# suspended cable tension



## ngandy1000 (Jul 28, 2006)

a coworker asked me if i knew how to select a steel cable that will be suspended at different elevations and calculate the tension caused by its own weight. i said that i didn't and felt really stupid even though my specialty was water resources. does anyone here know how to do this?


----------



## NSEARCH (Jul 28, 2006)

If you know the weight (mass) of the material it would be equal to

W=m*g

g = gravity :cig:


----------



## ngandy1000 (Jul 28, 2006)

that was my first thought at well, but i think that's only true if the cable was just being hung from one end. i'm looking to select a cable thickness based on a certain distance and anchored at two elevations.


----------



## petermcc (Jul 28, 2006)

:brick:

This is a catenary problem. Here is a spreadsheet to calculate the tension in the cable.
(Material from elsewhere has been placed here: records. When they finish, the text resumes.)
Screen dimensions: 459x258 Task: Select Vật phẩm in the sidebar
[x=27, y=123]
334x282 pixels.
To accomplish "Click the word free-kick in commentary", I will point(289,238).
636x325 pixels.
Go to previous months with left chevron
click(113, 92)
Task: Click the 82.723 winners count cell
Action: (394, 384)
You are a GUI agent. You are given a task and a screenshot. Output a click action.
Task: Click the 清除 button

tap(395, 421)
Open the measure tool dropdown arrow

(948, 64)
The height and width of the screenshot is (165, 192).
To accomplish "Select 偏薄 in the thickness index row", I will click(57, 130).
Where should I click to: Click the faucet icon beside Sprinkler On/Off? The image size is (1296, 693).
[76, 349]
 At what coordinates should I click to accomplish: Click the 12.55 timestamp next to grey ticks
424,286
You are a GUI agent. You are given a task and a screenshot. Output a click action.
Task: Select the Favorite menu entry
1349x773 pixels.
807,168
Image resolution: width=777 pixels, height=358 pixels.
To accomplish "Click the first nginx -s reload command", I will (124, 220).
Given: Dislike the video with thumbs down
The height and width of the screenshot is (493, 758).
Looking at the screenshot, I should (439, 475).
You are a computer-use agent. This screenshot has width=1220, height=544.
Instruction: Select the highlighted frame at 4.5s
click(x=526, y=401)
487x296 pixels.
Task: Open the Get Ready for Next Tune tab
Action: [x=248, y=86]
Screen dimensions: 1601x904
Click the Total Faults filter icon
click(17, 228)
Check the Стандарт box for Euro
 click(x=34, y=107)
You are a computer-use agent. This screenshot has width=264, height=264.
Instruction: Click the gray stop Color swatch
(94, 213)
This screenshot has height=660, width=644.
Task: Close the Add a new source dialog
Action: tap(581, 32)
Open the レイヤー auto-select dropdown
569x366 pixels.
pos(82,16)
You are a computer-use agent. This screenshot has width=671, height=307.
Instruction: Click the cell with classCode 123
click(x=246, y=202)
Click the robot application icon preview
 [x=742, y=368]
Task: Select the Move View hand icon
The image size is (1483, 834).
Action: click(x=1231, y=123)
Chapter 41 in CERM has a little discussion on cables.

:MIG:


----------



## petermcc (Jul 28, 2006)

:suicide: the file.....CATENARY.XLS


----------



## EdinNO (Jul 28, 2006)

How did you attach the Excel file?

Was it similar to attaching a pic?

Ed


----------



## petermcc (Jul 29, 2006)

:thumbsup:

I used the file attachment box ....


----------



## ngandy1000 (Jul 31, 2006)

i think that was what i was looking for. did you make that spreadsheet yourself or is there a resource to get others like it? really appreciate it!


----------



## petermcc (Jul 31, 2006)

I got it off the internet.

:beerchug


----------